== ACTIVITY ==
Every line below between the line holding "[An empty nest" and the line holding "What is Vegetarian? (350, 2339)", inclusive, should be repeated exactly, and all other lines omitted.

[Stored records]
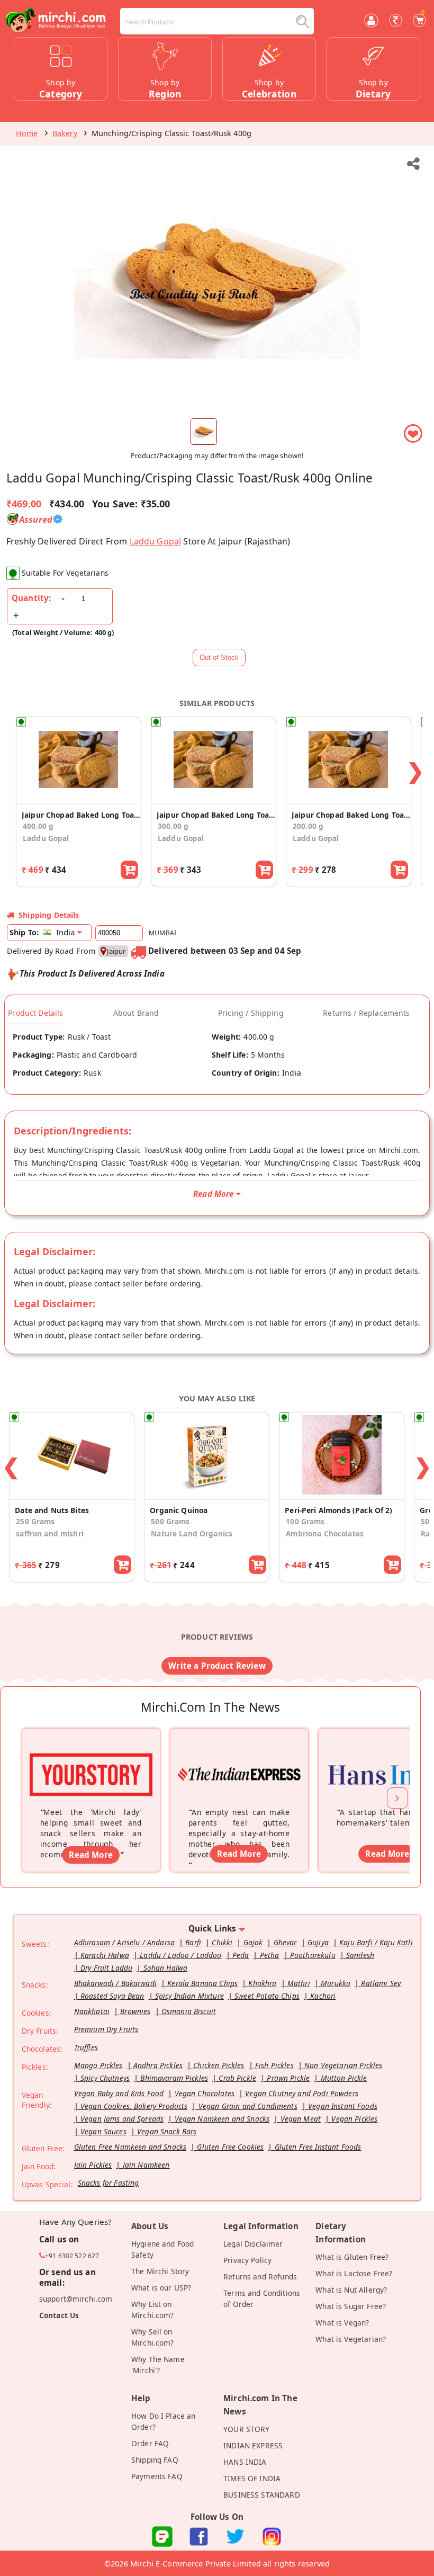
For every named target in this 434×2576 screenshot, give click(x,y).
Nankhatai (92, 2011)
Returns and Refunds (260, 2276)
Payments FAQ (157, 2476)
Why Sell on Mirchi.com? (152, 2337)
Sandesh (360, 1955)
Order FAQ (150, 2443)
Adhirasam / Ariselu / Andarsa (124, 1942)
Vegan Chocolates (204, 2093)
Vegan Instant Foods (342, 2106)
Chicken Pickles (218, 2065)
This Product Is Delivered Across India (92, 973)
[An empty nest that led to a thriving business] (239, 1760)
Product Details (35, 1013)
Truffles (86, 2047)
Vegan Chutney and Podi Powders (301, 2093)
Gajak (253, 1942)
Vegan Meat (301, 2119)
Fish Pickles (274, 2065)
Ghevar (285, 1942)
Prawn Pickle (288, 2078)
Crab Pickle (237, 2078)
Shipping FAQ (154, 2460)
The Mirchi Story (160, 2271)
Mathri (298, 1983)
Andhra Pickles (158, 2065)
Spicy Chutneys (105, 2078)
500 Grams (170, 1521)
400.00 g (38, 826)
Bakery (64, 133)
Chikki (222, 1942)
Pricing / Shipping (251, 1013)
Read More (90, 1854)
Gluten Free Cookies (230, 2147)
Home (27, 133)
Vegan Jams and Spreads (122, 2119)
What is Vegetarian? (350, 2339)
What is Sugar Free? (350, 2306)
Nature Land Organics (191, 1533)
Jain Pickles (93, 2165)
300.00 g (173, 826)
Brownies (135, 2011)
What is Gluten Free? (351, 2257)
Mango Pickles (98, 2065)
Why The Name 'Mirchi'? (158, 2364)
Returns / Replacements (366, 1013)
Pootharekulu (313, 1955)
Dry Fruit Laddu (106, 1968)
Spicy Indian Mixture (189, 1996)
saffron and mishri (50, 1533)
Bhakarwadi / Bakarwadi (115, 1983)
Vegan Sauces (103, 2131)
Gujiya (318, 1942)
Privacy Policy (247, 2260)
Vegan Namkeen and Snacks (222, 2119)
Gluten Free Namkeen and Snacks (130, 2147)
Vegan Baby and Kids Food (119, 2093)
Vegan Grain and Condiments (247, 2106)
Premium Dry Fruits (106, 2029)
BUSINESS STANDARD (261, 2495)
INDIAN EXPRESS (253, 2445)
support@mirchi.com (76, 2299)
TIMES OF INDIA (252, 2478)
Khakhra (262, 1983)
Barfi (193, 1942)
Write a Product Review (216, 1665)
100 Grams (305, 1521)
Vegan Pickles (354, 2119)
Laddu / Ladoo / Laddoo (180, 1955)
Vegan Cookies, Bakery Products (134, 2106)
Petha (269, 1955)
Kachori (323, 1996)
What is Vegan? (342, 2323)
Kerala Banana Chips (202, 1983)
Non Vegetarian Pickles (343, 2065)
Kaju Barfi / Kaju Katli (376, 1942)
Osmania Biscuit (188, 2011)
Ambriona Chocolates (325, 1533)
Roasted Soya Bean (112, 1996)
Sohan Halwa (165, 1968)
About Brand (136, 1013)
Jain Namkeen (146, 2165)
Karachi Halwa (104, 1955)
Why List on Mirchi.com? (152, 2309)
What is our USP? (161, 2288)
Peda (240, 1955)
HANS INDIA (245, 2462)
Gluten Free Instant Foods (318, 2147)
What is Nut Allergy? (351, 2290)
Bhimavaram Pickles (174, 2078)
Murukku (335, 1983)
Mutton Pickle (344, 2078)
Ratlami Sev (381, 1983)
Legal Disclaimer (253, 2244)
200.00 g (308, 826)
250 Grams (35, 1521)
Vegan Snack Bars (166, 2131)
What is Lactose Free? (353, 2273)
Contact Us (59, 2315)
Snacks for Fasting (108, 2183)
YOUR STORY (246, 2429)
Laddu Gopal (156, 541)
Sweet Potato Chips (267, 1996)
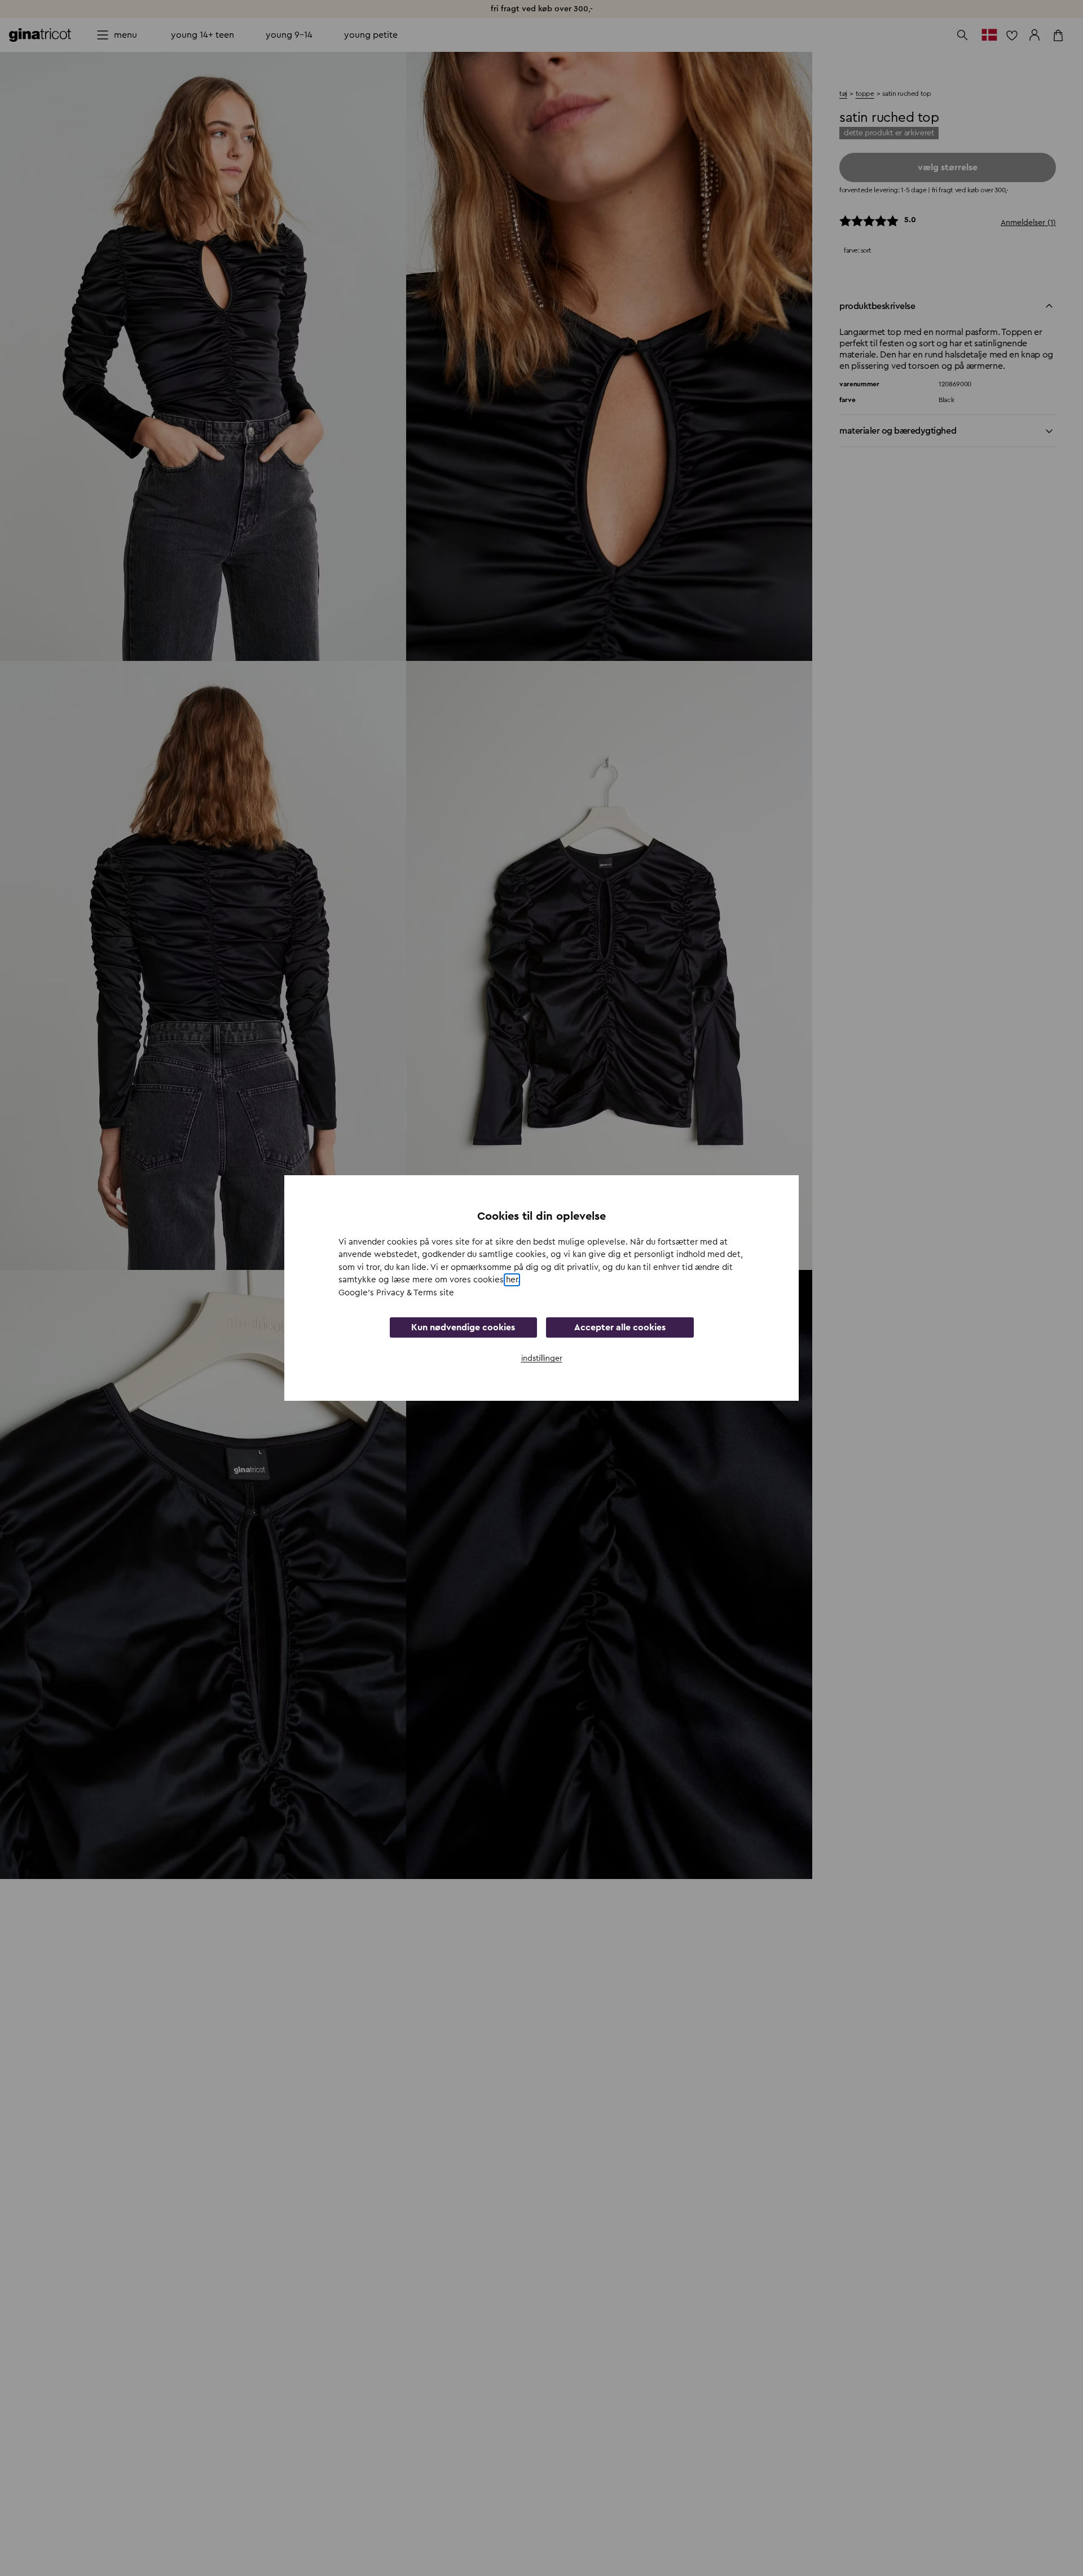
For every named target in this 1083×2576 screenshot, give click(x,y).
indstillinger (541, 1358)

== THE ANSWER ==
[An empty nest that led to a thriving business] (239, 1760)
Product Details (35, 1013)
Truffles (86, 2047)
Vegan Chutney and Podi Powders (301, 2093)
Gajak (253, 1942)
Vegan Meat (301, 2119)
Fish Pickles (274, 2065)
Ghevar (285, 1942)
Prawn Pickle (288, 2078)
Crab Pickle (237, 2078)
Shipping FAQ (154, 2460)
The Mirchi Story (160, 2271)
Mathri (298, 1983)
Andhra Pickles (158, 2065)
Spicy Chutneys (105, 2078)
500 Grams (170, 1521)
400.00 g (38, 826)
Bakery (64, 133)
Chikki (222, 1942)
Pricing / Shipping (251, 1013)
Read More (90, 1854)
Gluten Free Cookies (230, 2147)
Home (27, 133)
Vegan Jams and Spreads (122, 2119)
What is Vegetarian? (350, 2339)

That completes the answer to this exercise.